El cuarto factor a tener en cuenta no es solo que se compren testimonios y se manipulen, sino que sobre ellos se construya una realidad paralela mediante la cual se lleva a juicio, gratuitamente, a personas que no han hecho nada ilegal y, sumado a esto, que se instalen potentes relatos periodísticos que forman parte de ese proceso de destrucción del enemigo, y todo ello, a partir de decisiones y objetivos que distan mucho de ser los propios de la justicia y la búsqueda de la verdad.

No siempre sucede como en el caso de Cursach, pero puede pasar que en otros procedimientos algún eslabón débil de la cadena delictiva —porque son tramas auténticamente delictivas— acabe rompiéndose y, como la vida da muchas vueltas y algunas veces las casualidades, los reflejos, el saber aprovechar las oportunidades o todas estas circunstancias juntas ayuda a que esas vueltas se aceleren, resulte que una acusación sustentada en unas actuaciones ilegales termine quedando en evidencia producto de un inoportuno desliz o, seguramente, de un secreto traicionado vaya uno a saber por qué motivo.

▶ [Material extraído]:
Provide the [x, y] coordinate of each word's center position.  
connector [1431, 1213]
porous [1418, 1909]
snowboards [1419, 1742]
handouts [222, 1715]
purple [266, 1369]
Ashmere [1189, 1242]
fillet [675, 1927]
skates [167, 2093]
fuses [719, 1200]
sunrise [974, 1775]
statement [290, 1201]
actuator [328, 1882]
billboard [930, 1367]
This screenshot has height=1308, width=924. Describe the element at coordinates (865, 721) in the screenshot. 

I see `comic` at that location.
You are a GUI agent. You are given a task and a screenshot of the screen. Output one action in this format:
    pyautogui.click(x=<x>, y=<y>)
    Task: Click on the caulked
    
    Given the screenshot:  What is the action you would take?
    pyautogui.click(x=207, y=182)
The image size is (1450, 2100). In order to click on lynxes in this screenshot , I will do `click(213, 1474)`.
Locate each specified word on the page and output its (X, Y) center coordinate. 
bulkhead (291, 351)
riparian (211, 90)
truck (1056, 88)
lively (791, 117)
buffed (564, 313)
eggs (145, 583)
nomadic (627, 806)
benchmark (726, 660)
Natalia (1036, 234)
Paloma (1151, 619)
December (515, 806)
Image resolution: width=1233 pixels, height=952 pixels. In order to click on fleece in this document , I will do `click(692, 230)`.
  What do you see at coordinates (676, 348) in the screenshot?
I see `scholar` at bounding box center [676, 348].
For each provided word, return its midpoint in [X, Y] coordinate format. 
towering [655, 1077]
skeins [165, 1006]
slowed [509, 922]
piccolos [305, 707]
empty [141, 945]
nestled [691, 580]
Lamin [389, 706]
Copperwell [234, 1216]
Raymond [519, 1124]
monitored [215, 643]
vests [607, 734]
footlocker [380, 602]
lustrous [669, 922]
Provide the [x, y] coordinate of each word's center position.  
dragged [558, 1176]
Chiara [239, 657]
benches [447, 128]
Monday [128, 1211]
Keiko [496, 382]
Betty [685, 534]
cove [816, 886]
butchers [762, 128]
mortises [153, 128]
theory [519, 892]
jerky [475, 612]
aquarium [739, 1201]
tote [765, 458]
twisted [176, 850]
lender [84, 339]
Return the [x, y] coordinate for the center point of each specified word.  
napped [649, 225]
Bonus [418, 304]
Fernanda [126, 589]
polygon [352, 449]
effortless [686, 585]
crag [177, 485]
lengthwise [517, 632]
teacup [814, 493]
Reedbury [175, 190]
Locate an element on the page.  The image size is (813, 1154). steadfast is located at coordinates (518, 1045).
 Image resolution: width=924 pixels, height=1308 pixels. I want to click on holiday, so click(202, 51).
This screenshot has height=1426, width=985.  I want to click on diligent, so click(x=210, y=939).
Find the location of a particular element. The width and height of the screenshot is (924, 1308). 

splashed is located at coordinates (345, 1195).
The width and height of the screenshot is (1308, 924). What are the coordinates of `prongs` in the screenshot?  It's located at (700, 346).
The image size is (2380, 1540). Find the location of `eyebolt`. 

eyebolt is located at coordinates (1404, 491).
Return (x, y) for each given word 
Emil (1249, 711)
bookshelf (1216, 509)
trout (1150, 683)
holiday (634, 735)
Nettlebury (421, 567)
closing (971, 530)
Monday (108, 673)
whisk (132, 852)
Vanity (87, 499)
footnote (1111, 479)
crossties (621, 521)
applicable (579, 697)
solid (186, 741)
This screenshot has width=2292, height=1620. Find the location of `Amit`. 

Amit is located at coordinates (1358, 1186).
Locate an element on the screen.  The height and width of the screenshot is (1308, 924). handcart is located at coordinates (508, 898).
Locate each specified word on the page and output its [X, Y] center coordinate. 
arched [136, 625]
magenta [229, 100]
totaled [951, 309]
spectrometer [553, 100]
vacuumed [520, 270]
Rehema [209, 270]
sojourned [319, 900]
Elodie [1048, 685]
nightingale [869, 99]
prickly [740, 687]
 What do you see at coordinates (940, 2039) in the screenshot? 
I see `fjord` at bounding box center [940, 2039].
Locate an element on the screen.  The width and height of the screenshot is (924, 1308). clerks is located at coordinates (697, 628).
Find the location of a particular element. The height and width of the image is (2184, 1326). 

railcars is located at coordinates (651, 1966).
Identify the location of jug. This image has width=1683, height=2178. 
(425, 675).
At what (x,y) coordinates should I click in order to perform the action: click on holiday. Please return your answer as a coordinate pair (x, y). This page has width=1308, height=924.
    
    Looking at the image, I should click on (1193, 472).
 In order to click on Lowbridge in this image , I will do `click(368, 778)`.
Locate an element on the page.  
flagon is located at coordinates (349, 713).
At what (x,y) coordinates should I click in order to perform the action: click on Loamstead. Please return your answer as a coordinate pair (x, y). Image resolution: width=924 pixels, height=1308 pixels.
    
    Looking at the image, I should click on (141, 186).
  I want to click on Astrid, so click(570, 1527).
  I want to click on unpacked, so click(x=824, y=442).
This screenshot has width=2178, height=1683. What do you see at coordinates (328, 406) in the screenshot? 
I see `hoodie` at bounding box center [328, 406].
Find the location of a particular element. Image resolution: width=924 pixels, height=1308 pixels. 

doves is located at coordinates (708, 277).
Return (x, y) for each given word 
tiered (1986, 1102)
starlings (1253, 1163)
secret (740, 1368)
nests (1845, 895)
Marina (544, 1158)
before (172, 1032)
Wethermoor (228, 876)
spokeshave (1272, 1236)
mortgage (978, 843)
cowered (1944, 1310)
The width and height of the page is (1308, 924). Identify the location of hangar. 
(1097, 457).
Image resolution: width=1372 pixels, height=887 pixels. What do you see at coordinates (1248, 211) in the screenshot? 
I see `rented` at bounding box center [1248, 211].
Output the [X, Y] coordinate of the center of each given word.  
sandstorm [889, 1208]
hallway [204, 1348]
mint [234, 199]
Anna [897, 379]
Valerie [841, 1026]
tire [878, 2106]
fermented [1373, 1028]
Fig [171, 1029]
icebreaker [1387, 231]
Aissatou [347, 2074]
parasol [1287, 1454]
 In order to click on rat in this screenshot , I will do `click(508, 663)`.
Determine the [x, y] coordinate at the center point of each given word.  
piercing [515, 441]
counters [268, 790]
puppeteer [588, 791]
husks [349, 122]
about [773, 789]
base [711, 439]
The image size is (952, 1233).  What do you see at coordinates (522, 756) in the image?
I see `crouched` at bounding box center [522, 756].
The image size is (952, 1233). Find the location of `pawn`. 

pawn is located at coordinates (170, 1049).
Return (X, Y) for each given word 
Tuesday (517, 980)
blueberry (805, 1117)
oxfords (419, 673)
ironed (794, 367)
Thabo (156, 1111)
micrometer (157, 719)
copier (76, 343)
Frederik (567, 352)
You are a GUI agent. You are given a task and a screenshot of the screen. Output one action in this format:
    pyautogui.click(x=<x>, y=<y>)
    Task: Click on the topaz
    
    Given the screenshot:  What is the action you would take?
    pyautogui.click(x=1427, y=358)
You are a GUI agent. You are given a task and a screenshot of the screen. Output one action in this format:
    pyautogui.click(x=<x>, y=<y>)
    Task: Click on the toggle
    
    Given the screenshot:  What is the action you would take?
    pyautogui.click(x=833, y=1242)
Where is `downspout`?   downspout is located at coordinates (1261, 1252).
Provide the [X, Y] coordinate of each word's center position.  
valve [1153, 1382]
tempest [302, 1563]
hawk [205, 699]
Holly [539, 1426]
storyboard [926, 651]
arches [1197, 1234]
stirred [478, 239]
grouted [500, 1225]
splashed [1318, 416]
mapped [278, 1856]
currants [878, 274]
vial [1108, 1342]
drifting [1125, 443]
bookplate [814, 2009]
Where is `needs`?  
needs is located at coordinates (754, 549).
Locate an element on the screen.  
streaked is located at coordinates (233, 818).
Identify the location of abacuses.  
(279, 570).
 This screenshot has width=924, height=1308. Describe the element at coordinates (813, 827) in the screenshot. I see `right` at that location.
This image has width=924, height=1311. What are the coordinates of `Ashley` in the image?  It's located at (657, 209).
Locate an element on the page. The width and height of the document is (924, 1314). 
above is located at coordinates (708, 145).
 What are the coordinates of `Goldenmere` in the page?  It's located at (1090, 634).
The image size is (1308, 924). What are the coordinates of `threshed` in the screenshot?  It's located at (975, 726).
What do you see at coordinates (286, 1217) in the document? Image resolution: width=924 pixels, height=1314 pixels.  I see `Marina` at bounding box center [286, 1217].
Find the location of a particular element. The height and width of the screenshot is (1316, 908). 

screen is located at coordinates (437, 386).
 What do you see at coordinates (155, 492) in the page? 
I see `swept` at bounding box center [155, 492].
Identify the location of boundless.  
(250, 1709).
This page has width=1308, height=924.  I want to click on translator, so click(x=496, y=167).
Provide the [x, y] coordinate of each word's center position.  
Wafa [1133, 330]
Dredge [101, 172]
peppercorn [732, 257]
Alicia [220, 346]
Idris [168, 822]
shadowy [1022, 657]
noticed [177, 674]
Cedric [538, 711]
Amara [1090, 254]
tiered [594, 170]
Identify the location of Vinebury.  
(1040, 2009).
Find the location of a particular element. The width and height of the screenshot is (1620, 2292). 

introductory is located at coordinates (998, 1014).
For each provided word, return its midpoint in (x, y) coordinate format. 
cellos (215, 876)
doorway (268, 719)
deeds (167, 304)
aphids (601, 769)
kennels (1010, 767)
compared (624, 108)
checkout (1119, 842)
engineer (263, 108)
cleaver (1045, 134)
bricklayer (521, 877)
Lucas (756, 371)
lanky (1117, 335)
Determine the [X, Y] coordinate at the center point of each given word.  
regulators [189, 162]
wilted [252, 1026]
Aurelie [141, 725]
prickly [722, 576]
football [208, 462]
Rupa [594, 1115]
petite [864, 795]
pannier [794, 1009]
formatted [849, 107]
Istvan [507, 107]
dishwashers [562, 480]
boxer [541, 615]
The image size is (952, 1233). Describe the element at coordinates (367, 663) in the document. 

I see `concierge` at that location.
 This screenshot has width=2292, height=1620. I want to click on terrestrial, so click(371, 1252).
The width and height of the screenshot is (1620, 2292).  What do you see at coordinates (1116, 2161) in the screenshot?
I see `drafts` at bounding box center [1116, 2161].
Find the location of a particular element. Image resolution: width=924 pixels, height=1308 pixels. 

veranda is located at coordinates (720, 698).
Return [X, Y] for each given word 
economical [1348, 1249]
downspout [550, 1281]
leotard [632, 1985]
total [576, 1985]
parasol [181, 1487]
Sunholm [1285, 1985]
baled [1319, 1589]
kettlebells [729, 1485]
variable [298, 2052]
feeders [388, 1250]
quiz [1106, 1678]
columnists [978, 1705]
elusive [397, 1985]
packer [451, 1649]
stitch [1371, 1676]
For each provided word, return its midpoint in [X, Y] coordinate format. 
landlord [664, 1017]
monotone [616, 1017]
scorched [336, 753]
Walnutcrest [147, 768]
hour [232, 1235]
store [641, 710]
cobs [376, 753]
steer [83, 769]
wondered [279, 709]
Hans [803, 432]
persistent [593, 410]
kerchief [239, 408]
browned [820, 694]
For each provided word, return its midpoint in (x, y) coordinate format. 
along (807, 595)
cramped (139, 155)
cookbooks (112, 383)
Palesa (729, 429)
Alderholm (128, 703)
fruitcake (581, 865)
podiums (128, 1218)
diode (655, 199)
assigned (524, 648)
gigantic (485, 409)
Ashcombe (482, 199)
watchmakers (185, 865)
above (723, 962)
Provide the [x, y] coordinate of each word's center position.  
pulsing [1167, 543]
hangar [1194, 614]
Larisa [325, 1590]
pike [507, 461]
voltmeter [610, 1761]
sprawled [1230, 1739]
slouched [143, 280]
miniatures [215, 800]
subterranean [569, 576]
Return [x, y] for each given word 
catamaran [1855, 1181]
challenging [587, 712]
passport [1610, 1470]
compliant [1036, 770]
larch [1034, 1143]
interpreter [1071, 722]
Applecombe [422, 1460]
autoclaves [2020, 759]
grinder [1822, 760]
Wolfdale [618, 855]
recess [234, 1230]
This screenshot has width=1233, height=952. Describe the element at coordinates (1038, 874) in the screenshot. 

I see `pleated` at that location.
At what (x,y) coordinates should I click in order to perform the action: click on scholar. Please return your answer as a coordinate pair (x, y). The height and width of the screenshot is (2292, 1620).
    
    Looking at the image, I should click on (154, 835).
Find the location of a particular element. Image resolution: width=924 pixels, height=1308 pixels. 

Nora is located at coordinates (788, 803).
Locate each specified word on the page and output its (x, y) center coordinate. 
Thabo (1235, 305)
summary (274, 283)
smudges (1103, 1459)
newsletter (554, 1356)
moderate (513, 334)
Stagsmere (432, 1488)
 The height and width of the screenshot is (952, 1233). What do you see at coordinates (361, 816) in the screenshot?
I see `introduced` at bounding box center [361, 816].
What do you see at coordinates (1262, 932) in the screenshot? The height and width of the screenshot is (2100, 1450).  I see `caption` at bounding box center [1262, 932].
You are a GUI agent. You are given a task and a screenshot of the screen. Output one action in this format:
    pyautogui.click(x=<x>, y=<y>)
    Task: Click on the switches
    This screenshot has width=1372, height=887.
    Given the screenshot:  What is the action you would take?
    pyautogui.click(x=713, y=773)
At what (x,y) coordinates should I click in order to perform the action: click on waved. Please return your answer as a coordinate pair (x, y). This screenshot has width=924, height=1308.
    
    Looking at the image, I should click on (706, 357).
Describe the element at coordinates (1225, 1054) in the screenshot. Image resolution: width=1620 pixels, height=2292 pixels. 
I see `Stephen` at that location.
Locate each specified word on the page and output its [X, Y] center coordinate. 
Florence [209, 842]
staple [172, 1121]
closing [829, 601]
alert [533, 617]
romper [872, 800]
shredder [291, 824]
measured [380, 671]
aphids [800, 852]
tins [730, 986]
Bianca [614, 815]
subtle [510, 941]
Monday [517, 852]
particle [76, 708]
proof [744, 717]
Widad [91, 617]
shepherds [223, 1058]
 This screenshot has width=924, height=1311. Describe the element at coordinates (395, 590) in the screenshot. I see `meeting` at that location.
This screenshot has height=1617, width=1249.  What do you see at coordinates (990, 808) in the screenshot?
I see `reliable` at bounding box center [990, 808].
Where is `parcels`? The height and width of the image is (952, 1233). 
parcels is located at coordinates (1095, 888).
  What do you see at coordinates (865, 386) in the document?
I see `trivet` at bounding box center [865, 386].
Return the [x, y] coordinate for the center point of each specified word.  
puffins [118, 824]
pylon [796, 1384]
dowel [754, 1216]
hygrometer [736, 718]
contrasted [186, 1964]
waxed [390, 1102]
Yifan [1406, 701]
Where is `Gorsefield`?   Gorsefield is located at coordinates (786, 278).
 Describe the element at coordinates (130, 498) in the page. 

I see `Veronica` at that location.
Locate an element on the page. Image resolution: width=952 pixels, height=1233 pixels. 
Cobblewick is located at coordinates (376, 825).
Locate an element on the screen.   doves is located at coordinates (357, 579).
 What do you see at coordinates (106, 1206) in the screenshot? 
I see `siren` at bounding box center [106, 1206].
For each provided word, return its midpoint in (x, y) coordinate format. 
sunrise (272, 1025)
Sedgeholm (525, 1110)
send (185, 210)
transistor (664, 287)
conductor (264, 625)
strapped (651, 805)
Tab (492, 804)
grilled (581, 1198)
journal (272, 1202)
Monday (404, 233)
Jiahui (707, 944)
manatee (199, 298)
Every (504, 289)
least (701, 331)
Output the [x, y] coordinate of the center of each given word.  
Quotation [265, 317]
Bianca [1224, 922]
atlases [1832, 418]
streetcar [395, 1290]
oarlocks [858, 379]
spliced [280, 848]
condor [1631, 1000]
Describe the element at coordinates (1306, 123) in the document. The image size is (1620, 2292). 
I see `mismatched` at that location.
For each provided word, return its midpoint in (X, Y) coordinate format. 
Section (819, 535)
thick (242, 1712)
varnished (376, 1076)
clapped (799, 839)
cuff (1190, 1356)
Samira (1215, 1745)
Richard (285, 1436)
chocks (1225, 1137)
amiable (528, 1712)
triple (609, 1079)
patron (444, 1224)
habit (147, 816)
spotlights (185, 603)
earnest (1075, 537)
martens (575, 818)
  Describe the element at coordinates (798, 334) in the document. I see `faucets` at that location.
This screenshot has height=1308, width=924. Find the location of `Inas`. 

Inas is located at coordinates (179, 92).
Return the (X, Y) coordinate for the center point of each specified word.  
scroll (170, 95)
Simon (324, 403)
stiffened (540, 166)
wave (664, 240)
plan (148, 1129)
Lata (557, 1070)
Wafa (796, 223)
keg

▶ [Qué harás]:
a. Indica si cada afirmación coincide con el fragmento: (i) el cuarto factor consiste únicamente en que se compren testimonios; (ii) las tramas descritas son auténticamente delictivas; (iii) siempre sucede como en el caso de Cursach. Responde sí o no y cita las palabras del fragmento que lo deciden.
b. Cita tal cual el tramo del fragmento que va desde "El cuarto factor" hasta "de la verdad.".

▶ [Resultados]:
a.
(i) No: "no es solo que se compren testimonios y se manipulen"
(ii) Sí: "porque son tramas auténticamente delictivas"
(iii) No: "No siempre sucede como en el caso de Cursach"

b.
El cuarto factor a tener en cuenta no es solo que se compren testimonios y se manipulen, sino que sobre ellos se construya una realidad paralela mediante la cual se lleva a juicio, gratuitamente, a personas que no han hecho nada ilegal y, sumado a esto, que se instalen potentes relatos periodísticos que forman parte de ese proceso de destrucción del enemigo, y todo ello, a partir de decisiones y objetivos que distan mucho de ser los propios de la justicia y la búsqueda de la verdad.